- Location: Orly Airport, Paris, France
- Date: 13 and 19 January 1975
- Attack type: RPG attacks, shooting, grenade attacks, hostage-taking
- Deaths: 0
- Injured: 23
- Perpetrators: Popular Front for the Liberation of Palestine

= 1975 Orly Airport attacks =

1975 Islamic terrorist attack in Paris, France

On 13 and 19 January 1975, an El Al aircraft at Orly Airport in Paris, France, was subject to attempted RPG attacks by leftist terrorists belonging to the Popular Front for the Liberation of Palestine (PFLP), led by Carlos the Jackal. Although the intended attacks failed, collateral damage was suffered, and the second attack resulted in gunfighting and a seventeen-hour hostage situation.

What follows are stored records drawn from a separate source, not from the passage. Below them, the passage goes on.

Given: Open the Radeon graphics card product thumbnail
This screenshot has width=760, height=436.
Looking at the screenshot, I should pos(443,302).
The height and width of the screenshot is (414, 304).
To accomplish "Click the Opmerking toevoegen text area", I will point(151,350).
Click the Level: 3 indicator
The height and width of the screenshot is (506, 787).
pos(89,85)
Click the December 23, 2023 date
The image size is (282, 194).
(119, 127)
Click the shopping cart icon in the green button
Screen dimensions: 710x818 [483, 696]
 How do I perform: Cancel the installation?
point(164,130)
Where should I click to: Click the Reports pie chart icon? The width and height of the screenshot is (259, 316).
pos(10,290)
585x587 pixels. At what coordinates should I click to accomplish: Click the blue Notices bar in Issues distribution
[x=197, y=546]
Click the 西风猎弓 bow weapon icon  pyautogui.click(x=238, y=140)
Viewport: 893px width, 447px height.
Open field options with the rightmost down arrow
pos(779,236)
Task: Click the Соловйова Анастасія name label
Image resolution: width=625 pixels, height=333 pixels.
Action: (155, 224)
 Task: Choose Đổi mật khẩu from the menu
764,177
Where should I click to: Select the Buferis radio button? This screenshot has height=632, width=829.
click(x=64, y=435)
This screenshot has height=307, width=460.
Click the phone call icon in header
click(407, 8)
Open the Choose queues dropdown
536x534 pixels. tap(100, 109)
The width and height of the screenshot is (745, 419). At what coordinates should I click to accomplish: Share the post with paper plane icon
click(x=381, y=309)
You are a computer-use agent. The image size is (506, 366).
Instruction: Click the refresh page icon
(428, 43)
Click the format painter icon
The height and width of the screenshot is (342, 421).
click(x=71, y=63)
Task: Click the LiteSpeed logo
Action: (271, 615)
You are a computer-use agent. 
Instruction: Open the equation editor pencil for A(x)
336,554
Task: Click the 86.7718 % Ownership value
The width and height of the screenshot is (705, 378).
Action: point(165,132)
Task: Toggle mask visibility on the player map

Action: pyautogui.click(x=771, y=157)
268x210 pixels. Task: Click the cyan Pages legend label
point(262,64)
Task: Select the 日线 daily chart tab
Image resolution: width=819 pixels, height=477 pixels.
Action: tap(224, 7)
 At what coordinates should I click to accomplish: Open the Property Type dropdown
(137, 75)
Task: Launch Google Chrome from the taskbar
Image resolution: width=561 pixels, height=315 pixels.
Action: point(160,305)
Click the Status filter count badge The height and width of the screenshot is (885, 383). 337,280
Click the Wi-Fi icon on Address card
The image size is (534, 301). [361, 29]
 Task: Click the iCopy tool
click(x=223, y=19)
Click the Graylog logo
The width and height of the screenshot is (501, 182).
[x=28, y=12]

In the first attack, Carlos and Johannes Weinrich of the Revolutionary Cells fired two RPGs at an El Al aircraft, but missed and instead hit a Yugoslav plane and an administration building, injuring three people. Six days later, Carlos returned with three Palestinian terrorists, and another attempted RPG-attack on an El Al airplane was thwarted, resulting in a hostage situation and gunfights with police. Twenty people were wounded after grenades were thrown by the terrorists into the airport terminal. The terminal building was surrounded by hundreds of French riot police, and French Interior Minister Michel Poniatowski arrived at the scene and reportedly became involved in negotiating with the terrorists. After seventeen hours, the ten hostages including one child were released in return for the three remaining terrorists, excluding Carlos who had fled during the gunfight, being flown to Baghdad, Iraq.